I am a poet. When I forget that, I wander off into thickets of entropy. I think about poetry, often and a lot, and I think maybe you should not read it. I mean you should do something else with it. Because reading poetry can lead to thickets of attempted comprehension, and poetry isn’t about comprehension. Poetry isn’t just about top to bottom, left to right. Metaphor is not the same as enigma or secret code. It’s certainly not about that Robert Caro quote perhaps you know, “The only thing that matters is on the page.” That’s true, but it means something else.
The essential thing that makes poetry work, if and when it does, is not on the page at all. It’s in the reader’s mind. It’s waiting in the mind for a poem to appear, or a phrase of music, or a smell of food cooking, or a moment’s image of people from a car window. It’s not an understanding, it’s a recognition, a resonance. It is at best a meeting of minds across time and space.
“I think there is a general misconception that you write poems because you “have something to say.” I think, actually, that you write poems because you have something echoing around in the bone-dome of your skull that you cannot say. Poetry allows us to hold many related tangential notions in very close orbit around each other at the same time. The “unsayable” thing at the center of the poem becomes visible to the poet and reader in the same way that dark matter becomes visible to the astrophysicist. You can’t see it, but by measure of its effect on the visible, it can become so precise a silhouette you can almost know it.”– Rebecca Lindenberg
So I suggest do you not read poetry. Listen to it. Pick it up and hold it like something that belonged to someone you love, or something they made for you, and run your hand over it. If you can’t do that, swallow it hole and let it swim around inside you like a fish.
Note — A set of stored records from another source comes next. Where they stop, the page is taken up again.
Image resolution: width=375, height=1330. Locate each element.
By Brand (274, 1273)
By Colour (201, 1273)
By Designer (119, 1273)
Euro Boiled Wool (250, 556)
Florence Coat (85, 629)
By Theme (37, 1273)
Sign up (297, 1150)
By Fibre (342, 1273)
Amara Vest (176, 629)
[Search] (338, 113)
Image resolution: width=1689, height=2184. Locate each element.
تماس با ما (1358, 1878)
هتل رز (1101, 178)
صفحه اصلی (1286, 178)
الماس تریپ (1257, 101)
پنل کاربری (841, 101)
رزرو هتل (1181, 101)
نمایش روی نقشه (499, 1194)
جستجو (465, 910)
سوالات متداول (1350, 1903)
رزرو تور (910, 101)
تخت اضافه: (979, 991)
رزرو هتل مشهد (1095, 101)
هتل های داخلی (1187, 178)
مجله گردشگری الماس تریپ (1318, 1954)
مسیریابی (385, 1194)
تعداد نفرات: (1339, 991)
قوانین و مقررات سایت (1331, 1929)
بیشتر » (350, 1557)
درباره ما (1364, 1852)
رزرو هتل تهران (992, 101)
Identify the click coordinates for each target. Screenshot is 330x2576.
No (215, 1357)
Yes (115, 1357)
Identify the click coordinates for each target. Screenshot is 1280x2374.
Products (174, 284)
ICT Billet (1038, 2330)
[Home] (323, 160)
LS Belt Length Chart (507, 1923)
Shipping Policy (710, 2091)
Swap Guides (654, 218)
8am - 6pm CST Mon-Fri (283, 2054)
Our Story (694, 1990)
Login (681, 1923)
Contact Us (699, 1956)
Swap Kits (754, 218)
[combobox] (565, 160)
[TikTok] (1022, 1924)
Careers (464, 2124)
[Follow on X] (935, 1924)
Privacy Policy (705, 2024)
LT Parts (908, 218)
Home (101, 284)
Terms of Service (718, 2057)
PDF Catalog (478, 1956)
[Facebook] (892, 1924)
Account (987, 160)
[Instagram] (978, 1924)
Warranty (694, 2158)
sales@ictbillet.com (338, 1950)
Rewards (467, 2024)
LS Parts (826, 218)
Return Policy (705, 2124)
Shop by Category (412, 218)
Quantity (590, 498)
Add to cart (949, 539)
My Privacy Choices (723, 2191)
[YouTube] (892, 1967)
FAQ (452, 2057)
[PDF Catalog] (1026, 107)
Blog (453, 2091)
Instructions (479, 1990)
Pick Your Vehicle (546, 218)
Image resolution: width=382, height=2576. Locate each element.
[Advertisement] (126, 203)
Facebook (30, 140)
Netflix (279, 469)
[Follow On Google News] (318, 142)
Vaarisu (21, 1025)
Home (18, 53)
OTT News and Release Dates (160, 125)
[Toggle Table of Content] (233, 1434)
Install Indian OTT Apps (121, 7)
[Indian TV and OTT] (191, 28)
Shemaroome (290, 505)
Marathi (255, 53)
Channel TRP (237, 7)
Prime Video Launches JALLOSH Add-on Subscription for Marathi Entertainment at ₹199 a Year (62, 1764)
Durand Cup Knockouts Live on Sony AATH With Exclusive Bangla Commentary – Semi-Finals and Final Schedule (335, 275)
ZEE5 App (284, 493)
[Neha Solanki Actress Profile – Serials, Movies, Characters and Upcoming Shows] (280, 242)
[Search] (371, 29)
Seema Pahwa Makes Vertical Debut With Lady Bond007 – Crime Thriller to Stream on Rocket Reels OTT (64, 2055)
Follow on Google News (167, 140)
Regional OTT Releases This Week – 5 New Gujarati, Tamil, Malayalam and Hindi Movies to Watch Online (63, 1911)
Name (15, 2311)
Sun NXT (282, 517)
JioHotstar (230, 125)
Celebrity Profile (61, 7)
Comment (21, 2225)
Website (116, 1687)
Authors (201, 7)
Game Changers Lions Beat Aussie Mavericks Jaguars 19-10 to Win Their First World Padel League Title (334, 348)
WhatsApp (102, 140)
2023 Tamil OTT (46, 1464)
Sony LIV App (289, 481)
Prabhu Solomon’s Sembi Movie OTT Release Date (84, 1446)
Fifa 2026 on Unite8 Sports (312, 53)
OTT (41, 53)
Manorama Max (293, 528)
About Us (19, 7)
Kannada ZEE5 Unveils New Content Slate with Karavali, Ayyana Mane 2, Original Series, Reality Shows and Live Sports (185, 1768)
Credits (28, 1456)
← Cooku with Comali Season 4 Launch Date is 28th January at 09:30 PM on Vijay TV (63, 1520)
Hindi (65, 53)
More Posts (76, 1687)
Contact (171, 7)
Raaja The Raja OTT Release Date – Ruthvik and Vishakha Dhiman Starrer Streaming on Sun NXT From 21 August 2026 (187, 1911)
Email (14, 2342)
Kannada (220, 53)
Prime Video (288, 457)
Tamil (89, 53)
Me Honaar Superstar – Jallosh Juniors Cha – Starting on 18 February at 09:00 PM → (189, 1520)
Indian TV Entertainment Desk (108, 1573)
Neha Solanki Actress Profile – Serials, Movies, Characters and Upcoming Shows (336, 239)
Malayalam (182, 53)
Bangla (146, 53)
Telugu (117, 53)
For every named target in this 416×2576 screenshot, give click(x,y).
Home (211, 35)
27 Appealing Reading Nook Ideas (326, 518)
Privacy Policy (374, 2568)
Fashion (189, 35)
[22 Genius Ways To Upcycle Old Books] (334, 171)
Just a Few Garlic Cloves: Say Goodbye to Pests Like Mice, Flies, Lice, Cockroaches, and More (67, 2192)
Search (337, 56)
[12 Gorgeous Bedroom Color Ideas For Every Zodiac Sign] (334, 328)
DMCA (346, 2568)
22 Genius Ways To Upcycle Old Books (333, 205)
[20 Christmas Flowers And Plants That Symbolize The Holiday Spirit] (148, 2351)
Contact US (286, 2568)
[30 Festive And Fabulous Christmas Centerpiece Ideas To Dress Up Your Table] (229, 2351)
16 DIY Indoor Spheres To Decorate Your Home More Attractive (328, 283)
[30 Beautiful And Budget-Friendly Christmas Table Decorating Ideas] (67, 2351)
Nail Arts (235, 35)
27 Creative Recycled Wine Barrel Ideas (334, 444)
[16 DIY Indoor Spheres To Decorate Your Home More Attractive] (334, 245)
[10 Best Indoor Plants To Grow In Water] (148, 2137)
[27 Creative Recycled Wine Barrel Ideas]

Whatever you do, never ask a poet what a poem means. It means the taste of that cake your mother made for your birthday. It means the cold fog rolling in.
Great post! Thanks for sharing! Following!
Also, I thought you might be interested in participating in this quick writing challenge! I’ll be promoting the blogs of anyone who participates!
https://themomsomnia.wordpress.com/2018/05/09/quote-writing-challenge-all-welcome/
Ah, this. Best words about poetry I’ve read lately.
I enjoy many types of poetry. Poems that evoke the unsayable, even the unthinkable, or just a feeling that can’t be put into words. These I like to read aloud in my head, letting them find their own voice. I also like poetry that plays with language cleverly, like Lewis Carroll, and the musical quality of Poe and Coleridge. These I like best spoken. And I enjoy poems that allude to other works, reinterpreting them. I think what I like best is that poetry can be whatever you want it to be.